Tenerife Hotel with 1,000 Guests in Lockdown After Italian Tests Positive for Coronavirus

by Gerard Couzens, The Telegraph, February 25, 2020

Around 1,000 holidaymakers in a Tenerife hotel have been told to remain in their rooms after an Italian tourist there tested positive for coronavirus.

Officials confirmed the H10 Costa Adeje Palace hotel as the site of the latest case of the Covid-19 virus, the third to affect Spain.

Police were said to be surrounding the hotel to make sure no-one enters or leaves.

A regional health authority spokeswoman said: "The hotel guests are not in quarantine. Health vigilance procedures are in place.

"The measures will be subject to modification during the day as health experts decide on the best course of action."

The spokeswoman said one of the modifications could be a "formal ban on people entering and leaving the hotel".

The Italian tourist, whose age has not been disclosed, comes from Italy's Lombardy region where several people have died. He had reportedly been staying at the hotel for seven days with his wife.

He went to a local health centre on Monday afternoon after feeling unwell for several days.

He has now been quarantined at Nuestra Señora de Candelaria University Hospital in Tenerife's capital Santa Cruz.

Canary Islands president Angel Victor Torres confirmed on Monday night: "This afternoon the coronavirus protocol has been activated for an Italian tourist in the south of Tenerife.

"The result from the first test carried out in the Canaries is positive.
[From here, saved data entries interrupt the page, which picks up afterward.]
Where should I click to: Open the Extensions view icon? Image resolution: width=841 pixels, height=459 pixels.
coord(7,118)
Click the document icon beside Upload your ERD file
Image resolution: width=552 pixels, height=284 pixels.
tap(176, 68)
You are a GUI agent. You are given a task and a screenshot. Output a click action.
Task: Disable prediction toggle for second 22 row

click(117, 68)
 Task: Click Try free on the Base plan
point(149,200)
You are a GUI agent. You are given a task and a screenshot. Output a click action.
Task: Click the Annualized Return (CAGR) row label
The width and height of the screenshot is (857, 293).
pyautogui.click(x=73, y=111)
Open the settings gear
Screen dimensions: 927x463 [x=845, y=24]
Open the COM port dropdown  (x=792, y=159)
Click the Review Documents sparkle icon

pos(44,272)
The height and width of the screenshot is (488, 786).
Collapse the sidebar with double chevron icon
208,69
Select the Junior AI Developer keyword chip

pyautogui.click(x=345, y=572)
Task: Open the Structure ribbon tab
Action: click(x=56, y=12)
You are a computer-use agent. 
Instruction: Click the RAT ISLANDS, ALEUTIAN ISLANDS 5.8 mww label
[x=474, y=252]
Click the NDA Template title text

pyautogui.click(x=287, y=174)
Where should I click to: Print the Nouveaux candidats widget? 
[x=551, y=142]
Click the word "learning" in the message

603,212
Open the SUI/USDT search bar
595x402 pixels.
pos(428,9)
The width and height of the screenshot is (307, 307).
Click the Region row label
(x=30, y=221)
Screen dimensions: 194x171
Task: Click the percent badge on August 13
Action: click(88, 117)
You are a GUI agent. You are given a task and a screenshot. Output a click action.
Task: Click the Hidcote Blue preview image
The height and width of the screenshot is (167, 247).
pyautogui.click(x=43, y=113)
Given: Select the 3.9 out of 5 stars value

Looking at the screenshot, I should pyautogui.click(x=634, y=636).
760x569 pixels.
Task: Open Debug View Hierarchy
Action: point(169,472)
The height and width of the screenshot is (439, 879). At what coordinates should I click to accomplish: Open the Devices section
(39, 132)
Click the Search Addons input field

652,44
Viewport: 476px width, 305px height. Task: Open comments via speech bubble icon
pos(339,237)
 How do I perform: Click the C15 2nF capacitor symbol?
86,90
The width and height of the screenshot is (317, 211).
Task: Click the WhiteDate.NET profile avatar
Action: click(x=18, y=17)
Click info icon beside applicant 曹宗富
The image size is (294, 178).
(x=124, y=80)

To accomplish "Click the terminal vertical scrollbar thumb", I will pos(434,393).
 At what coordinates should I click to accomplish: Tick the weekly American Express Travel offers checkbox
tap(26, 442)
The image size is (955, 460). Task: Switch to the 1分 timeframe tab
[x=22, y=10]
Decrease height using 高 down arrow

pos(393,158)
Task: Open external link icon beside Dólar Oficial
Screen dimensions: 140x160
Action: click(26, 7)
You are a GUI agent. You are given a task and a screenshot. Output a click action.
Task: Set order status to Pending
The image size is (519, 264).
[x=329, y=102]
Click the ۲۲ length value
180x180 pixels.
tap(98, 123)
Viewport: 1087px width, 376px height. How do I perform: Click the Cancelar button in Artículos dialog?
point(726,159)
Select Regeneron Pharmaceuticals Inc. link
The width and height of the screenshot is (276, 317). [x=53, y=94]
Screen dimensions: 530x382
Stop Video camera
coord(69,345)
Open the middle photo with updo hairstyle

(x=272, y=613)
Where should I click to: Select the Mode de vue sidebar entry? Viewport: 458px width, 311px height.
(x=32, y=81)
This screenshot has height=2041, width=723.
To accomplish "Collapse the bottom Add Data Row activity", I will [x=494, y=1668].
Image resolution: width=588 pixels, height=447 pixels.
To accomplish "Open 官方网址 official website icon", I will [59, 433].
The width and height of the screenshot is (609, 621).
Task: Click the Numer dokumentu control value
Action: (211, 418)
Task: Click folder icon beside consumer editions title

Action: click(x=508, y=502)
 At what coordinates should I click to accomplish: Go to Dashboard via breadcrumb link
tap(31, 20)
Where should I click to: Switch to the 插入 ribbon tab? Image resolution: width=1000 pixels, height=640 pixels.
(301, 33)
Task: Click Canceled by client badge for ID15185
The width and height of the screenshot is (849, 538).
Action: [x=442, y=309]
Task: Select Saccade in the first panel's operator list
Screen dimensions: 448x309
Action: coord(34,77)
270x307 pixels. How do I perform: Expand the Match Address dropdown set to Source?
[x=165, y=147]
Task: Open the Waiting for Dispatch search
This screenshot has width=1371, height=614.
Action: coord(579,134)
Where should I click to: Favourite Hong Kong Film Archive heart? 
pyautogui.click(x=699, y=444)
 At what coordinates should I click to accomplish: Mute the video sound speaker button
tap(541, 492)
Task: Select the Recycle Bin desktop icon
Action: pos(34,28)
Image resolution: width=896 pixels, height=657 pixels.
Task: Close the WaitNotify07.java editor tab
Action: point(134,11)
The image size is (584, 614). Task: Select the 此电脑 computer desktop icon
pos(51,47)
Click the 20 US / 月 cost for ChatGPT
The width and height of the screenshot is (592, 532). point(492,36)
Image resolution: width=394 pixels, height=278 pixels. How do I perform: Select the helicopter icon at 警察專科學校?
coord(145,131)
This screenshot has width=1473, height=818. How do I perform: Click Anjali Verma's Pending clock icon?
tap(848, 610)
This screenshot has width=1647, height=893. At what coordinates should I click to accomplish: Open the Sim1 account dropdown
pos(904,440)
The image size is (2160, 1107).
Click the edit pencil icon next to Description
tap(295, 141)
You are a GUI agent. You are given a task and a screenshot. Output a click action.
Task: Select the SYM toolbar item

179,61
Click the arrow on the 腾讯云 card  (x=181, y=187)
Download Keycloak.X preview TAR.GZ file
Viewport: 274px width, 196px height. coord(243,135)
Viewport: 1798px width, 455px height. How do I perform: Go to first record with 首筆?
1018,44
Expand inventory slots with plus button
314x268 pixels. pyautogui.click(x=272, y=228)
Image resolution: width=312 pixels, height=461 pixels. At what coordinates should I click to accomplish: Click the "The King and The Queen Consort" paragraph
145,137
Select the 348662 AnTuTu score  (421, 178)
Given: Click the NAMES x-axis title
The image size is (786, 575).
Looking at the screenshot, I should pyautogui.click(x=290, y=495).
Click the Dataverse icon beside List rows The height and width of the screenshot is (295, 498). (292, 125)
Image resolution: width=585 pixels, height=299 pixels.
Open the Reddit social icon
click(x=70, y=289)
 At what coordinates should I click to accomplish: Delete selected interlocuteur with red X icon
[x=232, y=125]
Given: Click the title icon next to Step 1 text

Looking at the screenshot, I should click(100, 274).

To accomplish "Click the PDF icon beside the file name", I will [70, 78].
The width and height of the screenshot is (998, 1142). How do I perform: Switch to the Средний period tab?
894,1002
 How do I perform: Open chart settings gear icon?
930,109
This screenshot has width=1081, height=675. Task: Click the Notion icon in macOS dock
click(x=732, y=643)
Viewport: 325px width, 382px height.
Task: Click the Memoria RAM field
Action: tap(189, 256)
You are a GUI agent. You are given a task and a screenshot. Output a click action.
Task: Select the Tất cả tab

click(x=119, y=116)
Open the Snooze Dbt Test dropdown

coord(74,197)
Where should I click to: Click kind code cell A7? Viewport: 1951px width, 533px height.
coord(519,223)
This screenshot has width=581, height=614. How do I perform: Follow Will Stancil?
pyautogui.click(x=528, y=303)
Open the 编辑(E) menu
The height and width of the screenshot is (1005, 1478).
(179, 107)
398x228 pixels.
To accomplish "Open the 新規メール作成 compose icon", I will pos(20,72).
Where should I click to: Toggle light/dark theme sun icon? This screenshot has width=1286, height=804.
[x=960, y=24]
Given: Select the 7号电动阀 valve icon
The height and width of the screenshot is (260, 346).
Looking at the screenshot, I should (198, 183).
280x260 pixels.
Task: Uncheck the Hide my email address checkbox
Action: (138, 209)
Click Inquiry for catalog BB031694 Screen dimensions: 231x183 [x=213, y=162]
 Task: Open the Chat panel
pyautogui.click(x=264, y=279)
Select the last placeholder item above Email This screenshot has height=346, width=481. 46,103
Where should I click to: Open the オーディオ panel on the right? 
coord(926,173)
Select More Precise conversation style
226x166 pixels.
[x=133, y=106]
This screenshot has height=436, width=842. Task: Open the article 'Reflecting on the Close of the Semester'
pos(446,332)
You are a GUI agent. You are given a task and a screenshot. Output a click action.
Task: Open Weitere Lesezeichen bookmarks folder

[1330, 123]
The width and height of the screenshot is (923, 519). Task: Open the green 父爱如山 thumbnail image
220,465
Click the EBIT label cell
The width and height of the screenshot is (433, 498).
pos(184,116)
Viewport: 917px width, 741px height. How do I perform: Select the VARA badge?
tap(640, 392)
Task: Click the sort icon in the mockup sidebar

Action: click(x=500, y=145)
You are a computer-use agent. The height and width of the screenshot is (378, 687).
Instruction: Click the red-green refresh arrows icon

"Tomorrow new tests will take place in Madrid. The patient has been quarantined."

A spokesman for the regional health authority added: "The protocol states that a second test must take place at the National Microbiology Centre at the Carlos III Health Institute in Madrid.

"The patient has been quarantined and is under the care of health workers."

The case comes after a German holidaymaker was quarantined in hospital in the Canary Island of La Gomera following a positive test.

He has now been allowed home, as has a 46-year-old British expat in Majorca who was hospitalised after picking up the killer bug at the Alps ski resort visited by coronavirus super-spreader Steve Walsh.

The expat's wife and daughters, aged seven and 10, and an eight-year-old boy who had close contact with the family, were also tested for the virus.

All tests on them came back negative.